#### What to produce:
Your answer should consist of every line from the records that holds the string "agent".

Stored data:
----------------------------------------

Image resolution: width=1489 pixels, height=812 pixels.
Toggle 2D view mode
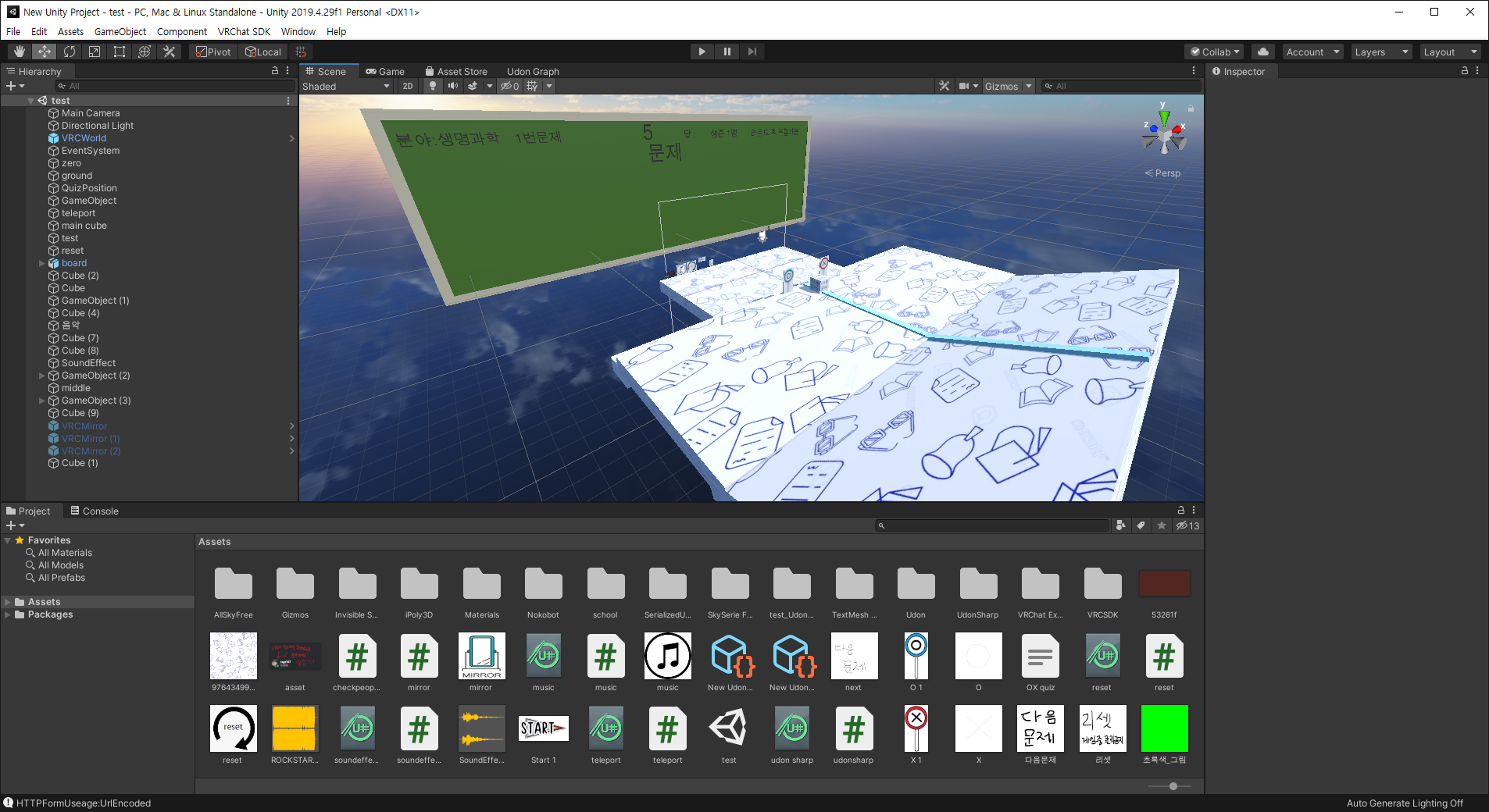[408, 86]
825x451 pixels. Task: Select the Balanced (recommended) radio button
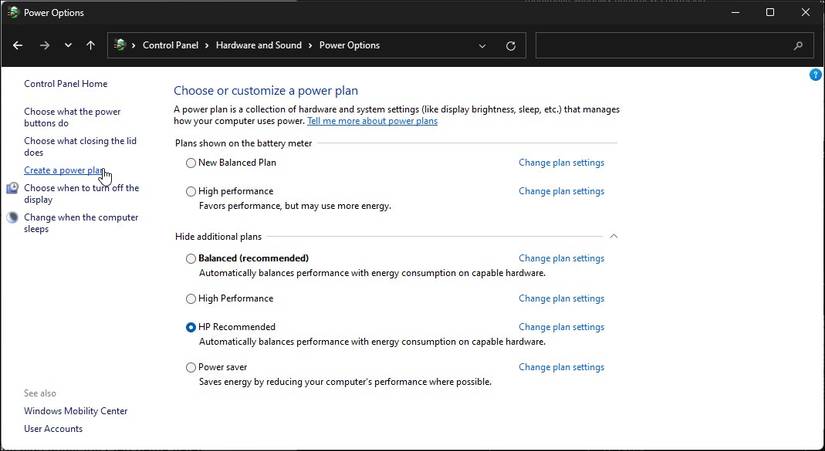point(191,259)
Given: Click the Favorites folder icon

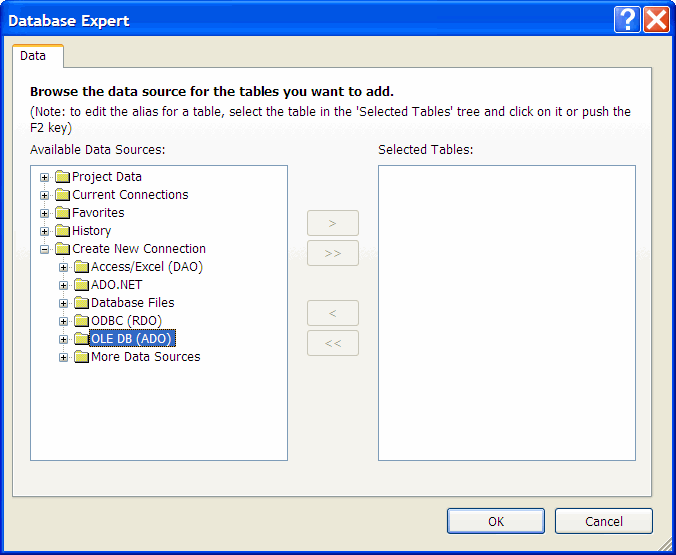Looking at the screenshot, I should [62, 213].
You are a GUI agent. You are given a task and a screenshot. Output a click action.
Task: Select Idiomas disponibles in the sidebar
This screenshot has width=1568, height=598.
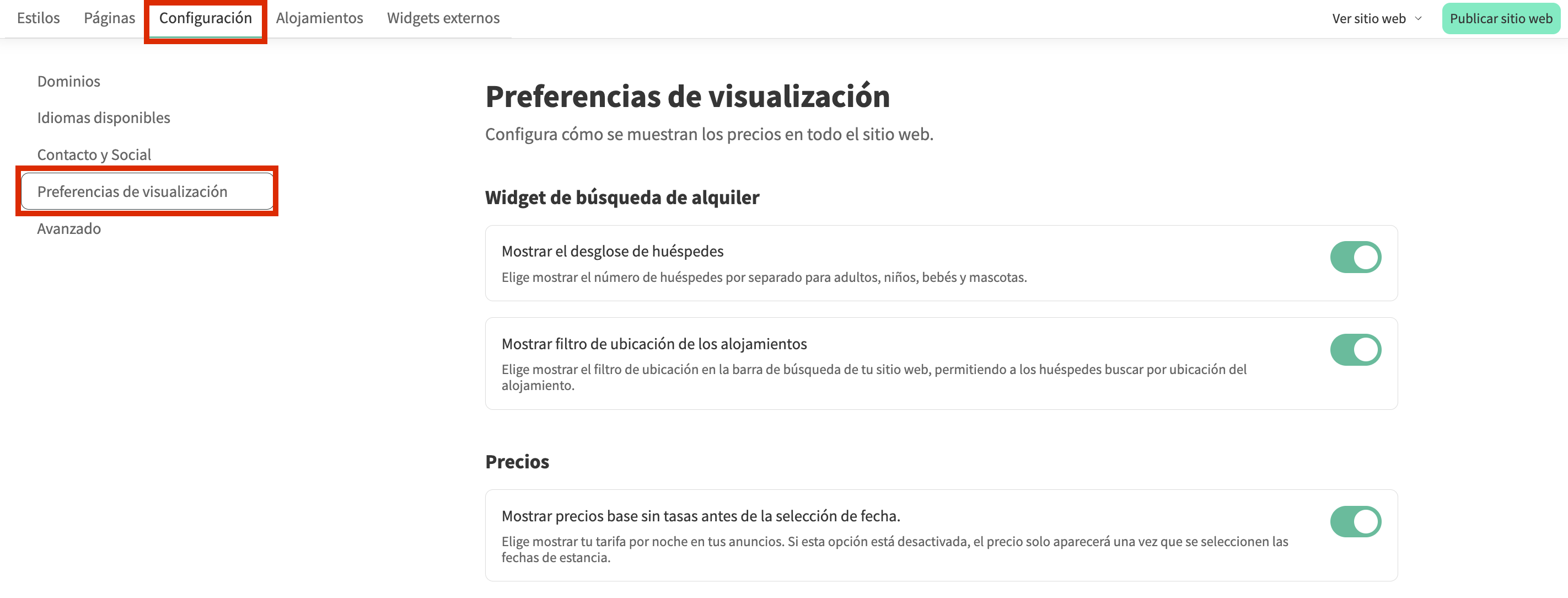pyautogui.click(x=104, y=118)
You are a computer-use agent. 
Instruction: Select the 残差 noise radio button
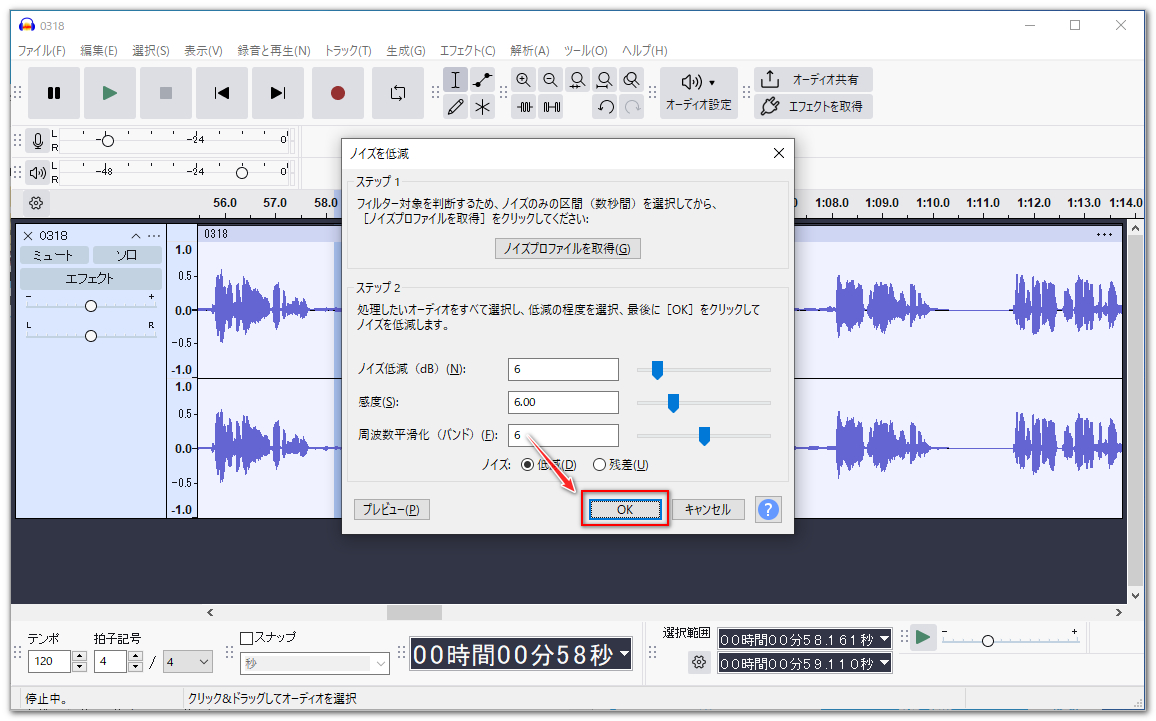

----------------------------------------

#### Answer box:
You are a GUI agent. You are given a task and a screenshot. Output a click action.
You are a computer-use agent. 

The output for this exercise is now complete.